My cousin is in town. Sure, December is over, but some summer bunnies prefer to extend their summer into a little bit more of January, even though at the moment they're getting a bit of a raw deal with all this rain.
I decided to make one of his last nights in Nairobi memorable, so since I know he likes rhumba and live bands, I asked a few people who are more conversant in these things than I am for recommendations as to where to go on a Friday night.
A few people said La Palanka, but that is apparently a Saturday night thing, and I don't like their food (their standards have gone to the absolute dogs.
I wonder what happened from their former glory days?). So we ended up at Mama Ashanti.
LIVE BAND BECKONED
So on the said Friday, in the interest of preparation, I checked their Facebook page to confirm that there was a band that would actually be playing that night.
Then, I called the number on the said day to confirm that there would indeed be a performance. The person at the end of the line confirmed it to be so. I moved on with my day confident in a good time that evening.
After grappling with a flat tyre, rain and a touch of traffic, normal for Nairobi on a Friday, I finally showed up late but none the worse for wear at Mama Ashanti Restaurant – only to find out that there was no band.
I was very annoyed, of course, after having dragged out a bunch of my cousins from their houses for the sole purpose of making this a night worth remembering.

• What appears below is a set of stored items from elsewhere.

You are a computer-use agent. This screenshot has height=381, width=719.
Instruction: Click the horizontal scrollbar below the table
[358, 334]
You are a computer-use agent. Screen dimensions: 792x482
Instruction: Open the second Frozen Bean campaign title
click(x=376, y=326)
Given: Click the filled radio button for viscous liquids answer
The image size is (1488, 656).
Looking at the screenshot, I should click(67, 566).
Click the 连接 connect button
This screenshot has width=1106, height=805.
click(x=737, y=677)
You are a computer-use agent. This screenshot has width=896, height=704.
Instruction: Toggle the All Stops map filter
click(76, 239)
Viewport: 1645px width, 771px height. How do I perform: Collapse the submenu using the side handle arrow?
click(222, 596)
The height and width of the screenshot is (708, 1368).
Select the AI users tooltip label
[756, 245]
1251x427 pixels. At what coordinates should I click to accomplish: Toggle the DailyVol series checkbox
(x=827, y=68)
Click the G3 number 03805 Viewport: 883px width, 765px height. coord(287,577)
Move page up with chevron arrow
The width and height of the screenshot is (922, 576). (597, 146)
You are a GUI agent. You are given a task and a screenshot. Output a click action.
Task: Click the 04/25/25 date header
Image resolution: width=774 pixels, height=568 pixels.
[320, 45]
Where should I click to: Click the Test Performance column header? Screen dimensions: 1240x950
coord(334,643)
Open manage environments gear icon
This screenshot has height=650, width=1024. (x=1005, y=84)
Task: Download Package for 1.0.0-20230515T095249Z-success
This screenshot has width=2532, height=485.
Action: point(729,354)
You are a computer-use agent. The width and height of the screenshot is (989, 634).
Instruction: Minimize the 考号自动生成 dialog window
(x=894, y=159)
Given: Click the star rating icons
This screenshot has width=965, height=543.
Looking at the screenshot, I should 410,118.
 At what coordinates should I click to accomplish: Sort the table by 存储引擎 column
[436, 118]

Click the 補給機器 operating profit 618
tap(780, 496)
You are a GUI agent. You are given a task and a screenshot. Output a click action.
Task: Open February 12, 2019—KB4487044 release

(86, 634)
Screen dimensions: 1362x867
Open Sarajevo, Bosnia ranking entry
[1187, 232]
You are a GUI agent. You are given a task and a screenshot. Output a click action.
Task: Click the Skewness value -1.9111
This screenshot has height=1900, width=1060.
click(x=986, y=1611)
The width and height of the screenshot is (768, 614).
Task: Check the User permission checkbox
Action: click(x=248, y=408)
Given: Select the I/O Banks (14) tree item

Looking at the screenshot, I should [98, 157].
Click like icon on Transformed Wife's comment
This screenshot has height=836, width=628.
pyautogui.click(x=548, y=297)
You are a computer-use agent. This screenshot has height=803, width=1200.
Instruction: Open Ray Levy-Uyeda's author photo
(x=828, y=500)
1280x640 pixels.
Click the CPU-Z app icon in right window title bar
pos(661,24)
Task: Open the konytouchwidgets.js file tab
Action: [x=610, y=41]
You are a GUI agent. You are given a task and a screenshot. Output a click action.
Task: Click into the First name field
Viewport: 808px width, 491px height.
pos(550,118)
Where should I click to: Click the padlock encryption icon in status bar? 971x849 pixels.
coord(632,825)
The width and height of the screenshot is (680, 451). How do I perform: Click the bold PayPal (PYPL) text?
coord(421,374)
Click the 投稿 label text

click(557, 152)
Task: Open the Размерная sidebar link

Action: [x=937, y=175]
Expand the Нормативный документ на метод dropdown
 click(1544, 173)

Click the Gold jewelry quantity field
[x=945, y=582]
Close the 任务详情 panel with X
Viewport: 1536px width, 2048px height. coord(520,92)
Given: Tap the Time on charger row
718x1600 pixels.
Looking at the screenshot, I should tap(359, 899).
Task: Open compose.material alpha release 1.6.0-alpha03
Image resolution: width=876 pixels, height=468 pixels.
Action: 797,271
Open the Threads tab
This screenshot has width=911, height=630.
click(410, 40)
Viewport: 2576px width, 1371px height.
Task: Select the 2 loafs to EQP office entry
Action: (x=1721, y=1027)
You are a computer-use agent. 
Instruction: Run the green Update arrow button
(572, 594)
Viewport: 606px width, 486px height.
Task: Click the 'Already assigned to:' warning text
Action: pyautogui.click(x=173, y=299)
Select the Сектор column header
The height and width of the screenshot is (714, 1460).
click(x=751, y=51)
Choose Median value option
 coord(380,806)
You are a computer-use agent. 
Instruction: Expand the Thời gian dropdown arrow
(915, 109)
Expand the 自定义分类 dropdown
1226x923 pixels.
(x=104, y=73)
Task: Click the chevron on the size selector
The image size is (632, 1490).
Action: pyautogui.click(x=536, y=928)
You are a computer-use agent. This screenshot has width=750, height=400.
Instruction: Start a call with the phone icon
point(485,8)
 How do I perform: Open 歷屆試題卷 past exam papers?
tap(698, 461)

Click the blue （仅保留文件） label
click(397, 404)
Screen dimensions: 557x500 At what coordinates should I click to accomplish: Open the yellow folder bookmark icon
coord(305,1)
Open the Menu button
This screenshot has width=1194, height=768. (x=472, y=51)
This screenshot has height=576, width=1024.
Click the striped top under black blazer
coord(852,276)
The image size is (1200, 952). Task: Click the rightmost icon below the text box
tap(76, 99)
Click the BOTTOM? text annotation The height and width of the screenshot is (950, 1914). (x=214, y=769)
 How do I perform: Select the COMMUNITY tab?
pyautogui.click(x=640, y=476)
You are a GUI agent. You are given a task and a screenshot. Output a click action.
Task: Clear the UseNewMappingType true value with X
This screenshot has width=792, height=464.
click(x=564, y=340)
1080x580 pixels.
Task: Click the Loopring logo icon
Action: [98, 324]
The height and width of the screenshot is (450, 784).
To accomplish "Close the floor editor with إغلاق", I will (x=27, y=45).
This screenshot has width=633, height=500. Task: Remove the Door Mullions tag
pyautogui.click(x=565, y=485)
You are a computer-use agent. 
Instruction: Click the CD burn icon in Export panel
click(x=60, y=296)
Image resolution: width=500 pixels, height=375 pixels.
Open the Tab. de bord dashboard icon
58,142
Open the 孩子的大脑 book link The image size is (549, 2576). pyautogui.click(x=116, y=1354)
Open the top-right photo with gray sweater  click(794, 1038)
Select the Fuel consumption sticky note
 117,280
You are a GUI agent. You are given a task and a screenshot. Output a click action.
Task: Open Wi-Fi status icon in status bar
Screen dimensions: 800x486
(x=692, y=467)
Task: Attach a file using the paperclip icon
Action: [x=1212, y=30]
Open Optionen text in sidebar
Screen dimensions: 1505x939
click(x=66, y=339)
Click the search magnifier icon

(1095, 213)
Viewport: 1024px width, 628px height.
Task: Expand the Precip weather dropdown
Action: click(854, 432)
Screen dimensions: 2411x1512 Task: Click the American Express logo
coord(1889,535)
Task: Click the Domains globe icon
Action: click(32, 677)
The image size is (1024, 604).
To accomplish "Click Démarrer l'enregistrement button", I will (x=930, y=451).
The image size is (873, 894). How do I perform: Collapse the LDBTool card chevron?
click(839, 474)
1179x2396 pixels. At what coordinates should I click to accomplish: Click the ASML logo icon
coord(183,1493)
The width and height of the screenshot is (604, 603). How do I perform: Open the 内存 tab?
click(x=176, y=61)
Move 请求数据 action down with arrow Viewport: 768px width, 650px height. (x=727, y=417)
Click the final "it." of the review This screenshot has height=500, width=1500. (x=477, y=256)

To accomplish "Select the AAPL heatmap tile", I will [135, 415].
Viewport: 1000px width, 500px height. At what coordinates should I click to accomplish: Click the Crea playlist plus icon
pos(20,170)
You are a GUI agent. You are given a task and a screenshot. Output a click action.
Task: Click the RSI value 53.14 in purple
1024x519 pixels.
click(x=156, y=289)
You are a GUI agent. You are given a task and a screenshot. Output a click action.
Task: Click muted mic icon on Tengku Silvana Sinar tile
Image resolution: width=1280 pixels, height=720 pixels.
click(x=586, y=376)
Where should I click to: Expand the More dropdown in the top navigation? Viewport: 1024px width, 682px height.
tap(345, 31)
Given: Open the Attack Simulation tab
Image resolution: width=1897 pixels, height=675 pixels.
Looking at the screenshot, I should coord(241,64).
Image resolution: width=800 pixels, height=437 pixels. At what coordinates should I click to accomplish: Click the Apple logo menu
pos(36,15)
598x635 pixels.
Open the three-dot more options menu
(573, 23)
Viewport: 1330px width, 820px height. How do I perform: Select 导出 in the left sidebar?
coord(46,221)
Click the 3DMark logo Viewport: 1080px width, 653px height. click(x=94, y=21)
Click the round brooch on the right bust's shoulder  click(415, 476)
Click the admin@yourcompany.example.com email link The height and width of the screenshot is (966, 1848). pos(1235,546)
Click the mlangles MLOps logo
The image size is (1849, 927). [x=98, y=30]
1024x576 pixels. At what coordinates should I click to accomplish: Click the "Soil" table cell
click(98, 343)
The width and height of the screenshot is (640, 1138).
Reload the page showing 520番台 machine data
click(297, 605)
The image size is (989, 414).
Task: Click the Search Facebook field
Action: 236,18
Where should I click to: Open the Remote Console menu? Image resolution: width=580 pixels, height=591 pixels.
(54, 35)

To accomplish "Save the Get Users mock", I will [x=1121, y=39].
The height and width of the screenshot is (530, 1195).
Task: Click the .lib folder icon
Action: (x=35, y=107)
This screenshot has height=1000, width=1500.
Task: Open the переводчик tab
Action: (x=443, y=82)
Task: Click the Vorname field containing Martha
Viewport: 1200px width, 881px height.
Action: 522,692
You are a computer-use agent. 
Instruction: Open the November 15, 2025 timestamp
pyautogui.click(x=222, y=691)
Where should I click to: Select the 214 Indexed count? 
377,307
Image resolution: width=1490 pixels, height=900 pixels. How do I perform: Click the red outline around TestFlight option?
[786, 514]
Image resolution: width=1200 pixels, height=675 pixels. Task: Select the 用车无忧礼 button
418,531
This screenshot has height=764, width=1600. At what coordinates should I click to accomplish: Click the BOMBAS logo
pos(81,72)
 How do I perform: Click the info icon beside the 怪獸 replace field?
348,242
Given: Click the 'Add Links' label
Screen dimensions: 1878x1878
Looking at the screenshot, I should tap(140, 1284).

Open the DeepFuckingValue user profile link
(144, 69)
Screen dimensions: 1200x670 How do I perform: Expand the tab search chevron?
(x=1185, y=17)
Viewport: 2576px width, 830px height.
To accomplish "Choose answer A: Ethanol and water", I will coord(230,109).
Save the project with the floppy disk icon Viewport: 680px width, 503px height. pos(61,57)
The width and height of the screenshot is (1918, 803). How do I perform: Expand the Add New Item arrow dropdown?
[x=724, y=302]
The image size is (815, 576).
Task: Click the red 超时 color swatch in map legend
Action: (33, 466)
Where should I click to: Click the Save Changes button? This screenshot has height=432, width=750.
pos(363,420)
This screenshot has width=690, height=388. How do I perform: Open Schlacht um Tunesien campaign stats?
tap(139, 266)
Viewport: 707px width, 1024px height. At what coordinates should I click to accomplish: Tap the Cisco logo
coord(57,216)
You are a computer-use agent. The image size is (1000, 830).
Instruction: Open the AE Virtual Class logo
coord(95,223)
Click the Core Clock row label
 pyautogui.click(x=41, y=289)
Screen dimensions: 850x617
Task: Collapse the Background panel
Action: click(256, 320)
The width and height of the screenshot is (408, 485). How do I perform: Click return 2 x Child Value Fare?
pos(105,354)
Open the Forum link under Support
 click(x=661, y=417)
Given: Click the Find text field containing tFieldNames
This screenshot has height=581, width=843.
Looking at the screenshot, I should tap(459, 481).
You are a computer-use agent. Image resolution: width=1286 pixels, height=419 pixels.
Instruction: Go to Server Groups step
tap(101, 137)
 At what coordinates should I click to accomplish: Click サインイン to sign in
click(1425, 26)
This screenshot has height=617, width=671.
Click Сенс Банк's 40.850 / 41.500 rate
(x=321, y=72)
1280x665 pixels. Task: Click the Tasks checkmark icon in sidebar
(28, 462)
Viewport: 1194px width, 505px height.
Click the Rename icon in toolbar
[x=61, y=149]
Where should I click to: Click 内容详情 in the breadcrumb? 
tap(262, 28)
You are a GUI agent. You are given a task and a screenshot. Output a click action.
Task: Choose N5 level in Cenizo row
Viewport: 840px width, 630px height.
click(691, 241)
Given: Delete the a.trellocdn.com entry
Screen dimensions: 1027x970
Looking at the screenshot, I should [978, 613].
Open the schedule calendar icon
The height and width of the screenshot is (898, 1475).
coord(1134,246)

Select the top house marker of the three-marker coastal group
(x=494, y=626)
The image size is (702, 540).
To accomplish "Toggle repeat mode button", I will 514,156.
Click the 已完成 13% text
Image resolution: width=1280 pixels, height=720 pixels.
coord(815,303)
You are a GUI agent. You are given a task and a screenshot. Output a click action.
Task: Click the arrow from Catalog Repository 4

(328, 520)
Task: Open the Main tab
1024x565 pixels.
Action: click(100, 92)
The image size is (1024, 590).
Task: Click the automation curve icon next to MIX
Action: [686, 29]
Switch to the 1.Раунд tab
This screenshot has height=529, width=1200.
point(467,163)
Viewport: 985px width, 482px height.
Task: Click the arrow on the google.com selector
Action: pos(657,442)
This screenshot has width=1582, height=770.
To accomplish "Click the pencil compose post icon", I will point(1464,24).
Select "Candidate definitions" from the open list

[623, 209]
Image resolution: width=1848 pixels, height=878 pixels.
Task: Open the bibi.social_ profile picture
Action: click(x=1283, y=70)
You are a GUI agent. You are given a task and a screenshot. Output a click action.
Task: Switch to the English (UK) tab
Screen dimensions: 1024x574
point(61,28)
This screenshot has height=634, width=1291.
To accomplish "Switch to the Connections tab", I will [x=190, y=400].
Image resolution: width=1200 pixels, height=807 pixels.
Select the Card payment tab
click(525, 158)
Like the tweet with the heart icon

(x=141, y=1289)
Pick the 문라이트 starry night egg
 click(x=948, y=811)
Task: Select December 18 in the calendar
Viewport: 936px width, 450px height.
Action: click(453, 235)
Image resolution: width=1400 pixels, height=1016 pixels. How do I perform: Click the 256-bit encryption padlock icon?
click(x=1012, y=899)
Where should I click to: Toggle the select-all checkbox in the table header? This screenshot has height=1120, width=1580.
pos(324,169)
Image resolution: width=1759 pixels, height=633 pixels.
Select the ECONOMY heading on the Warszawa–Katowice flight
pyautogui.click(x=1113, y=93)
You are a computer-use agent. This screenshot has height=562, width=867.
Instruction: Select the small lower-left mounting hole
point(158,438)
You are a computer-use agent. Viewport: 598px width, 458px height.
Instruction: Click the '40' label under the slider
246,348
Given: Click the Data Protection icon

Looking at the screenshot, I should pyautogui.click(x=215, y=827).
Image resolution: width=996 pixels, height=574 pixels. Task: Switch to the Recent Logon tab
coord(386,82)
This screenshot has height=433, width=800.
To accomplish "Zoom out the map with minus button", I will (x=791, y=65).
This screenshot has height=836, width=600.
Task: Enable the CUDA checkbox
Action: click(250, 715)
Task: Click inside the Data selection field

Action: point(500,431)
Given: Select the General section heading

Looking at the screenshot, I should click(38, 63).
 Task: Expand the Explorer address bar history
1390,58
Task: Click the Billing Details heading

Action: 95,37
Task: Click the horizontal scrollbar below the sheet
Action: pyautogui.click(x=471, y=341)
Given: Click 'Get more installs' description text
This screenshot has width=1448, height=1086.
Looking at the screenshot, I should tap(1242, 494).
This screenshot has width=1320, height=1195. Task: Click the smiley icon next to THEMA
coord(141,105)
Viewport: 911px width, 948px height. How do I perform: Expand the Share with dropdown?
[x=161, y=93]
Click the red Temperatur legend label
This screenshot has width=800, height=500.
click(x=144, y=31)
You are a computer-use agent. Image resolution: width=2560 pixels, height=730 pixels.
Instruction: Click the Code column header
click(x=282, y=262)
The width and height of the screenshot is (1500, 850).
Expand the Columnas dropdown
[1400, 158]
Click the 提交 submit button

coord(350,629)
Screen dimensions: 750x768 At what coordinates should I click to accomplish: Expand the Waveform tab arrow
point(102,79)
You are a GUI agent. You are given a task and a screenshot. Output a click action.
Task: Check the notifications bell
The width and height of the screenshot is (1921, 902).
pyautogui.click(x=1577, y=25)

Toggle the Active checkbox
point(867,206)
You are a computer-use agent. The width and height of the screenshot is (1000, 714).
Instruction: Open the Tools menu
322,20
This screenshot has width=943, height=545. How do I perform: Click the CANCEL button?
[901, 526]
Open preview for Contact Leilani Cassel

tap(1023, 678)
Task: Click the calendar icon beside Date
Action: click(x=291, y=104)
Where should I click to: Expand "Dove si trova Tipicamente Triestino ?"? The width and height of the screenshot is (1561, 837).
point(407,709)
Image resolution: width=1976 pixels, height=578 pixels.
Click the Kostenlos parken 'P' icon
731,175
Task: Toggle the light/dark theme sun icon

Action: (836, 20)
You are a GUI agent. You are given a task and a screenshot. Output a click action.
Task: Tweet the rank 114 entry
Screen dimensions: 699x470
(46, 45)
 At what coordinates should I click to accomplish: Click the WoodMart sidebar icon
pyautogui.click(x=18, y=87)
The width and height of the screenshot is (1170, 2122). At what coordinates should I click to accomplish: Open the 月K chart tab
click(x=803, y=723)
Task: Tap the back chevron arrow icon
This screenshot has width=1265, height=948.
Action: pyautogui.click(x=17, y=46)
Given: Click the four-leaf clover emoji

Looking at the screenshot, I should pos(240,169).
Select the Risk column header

The manager said the band had been held up somewhere and thus would not be performing this particular Friday. I asked why they left the flier up on their page, then, and why they didn't inform the person picking up their calls? Daniel, the manager, was very understanding and apologetic, so we decided to move on with our night, despite my being a little miffed.
Our server, William, was very helpful and quick, and so we ordered before the rest of the party joined us – I had the diced chicken with rice, and one of my companions had the beef strips with plantain.
She had asked them to be made very soft, as her teeth can only handle so much struggle, but even after she sent them back complaining about toughness, they couldn't do much to tenderise her meal.
She ended up only eating the plantain, and picking off other people's food – namely, the kelewele, which is much softer spiced plantain, and suya, nicely flavoured mshikaki served on the classic skewer.
Another friend had chicken skewers which were served with tomatoes and onions, and we explained the difference to my visiting cousin between kebabs, shish kebabs as they refer to them across the pond and what we call mshikaki – because, you know, Americans have to name everything differently from the rest of the world.
Mama Ashanti also does a really good chilli – though the other people on my table enjoyed it, they did say my eyes watering were an exaggeration of its strength.
It was explained to me that their chilli is more of oil than chilli, much like the fiery akabanga from Rwanda.
I don't do chilli very well, but it seemed strong to me, so take my recommendation with a pinch of salt.
And so, my experience at Mama Ashanti was mixed. While some of the food was good – I enjoyed my diced chicken and rice, and the portion was generous – the absence of their communication in terms of entertainment, as well as an inability to cater to other dietary needs put a damper on an otherwise good evening.
I'd probably go back, with a little more strategy involved in terms of seating area (we were seating outside so service was sometimes hard to get), to explore their menu further, particularly their chicken in peanut sauce.